I am comming at this from a switching point of view where the default config is normaly to set up a SVI interface for managment. I supose with routers this is not done so much and you would just used an ip from an interface or a loopback address.

Aaron

networker050184

DevilWAH wrote: »

Cheers guys,

Thats how I do it currently as well, just wondering if there were other better methods.

So in fact for logical purposes there is no reson to have a managment interface configured, other then to make it easy to keep track of managment IP's.

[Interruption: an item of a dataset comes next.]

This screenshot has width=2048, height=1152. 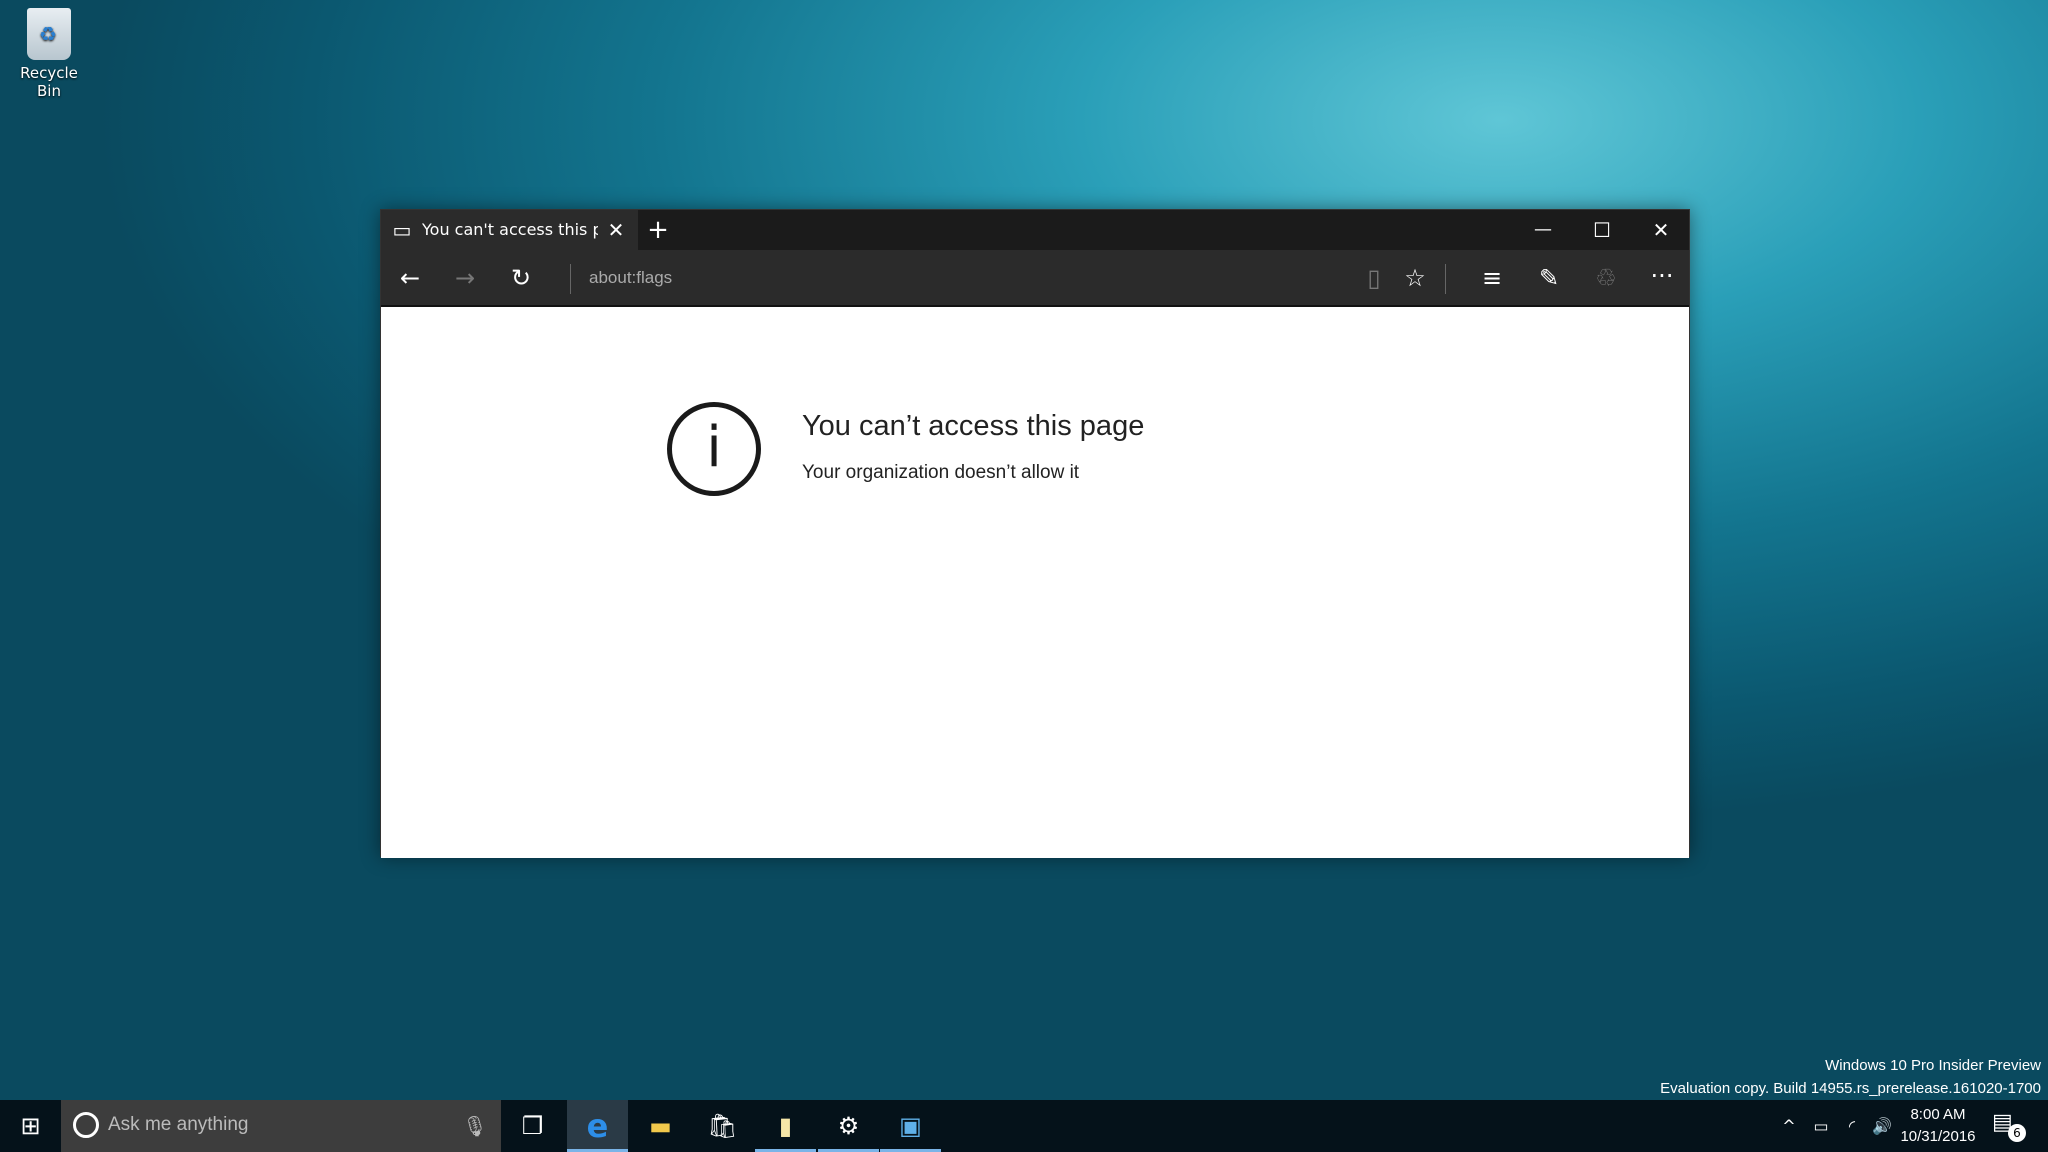 I want to click on star-icon: ☆, so click(x=1415, y=278).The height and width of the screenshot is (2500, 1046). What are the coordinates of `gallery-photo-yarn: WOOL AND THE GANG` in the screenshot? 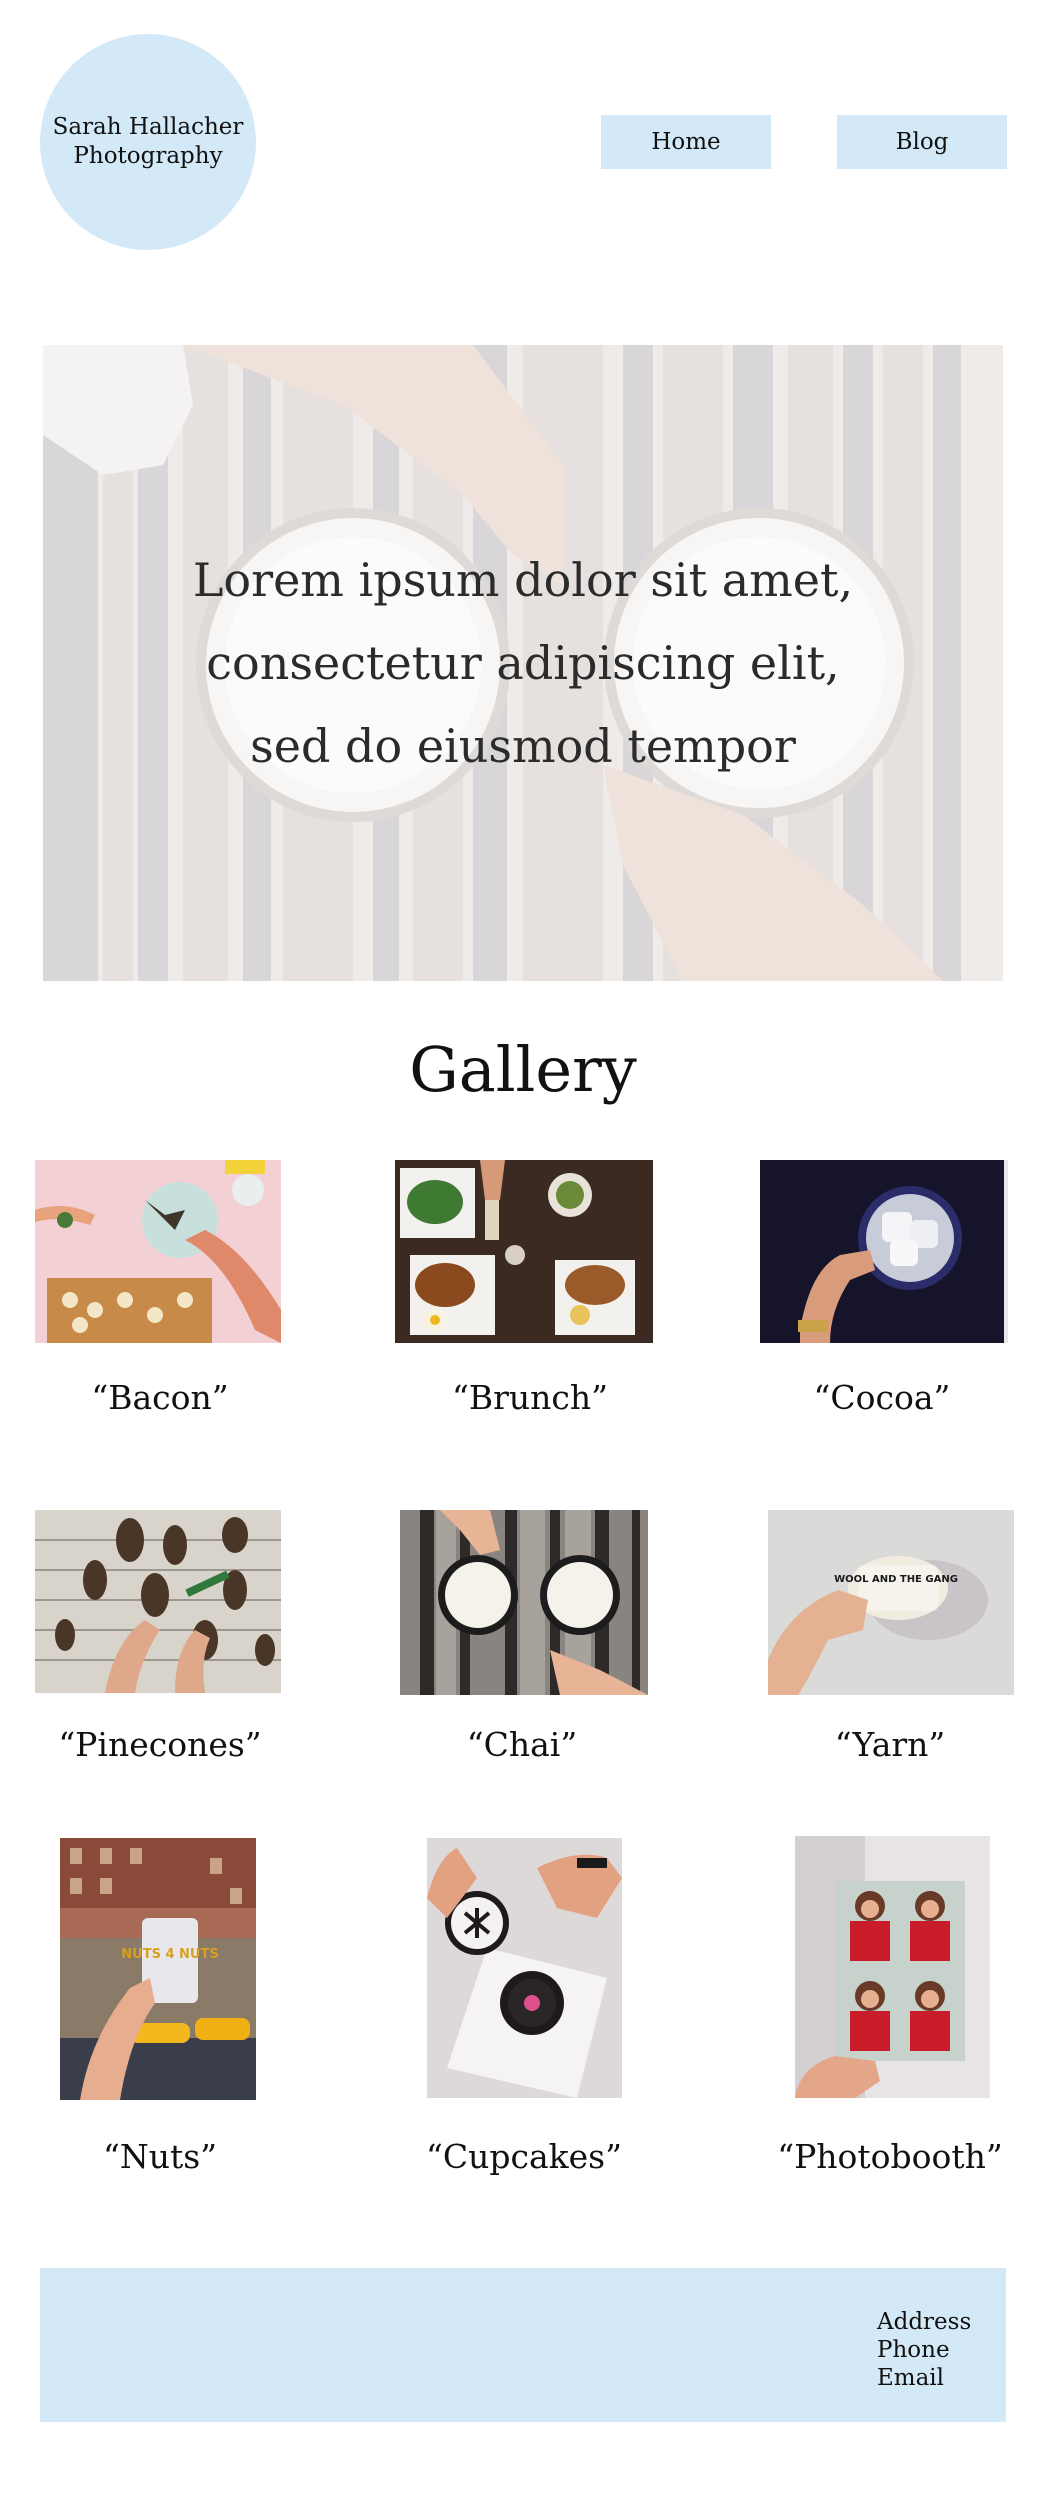 It's located at (891, 1602).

I am comming at this from a switching point of view where the default config is normaly to set up a SVI interface for managment. I supose with routers this is not done so much and you would just used an ip from an interface or a loopback address.

Aaron

The loopback interface on the router would serve the same purpose as the SVI. Its always a good idea to have a management interface that never goes down for things like SNMP, NTP etc. You wouldn't want to poll a device on an interface IP that might change or flap.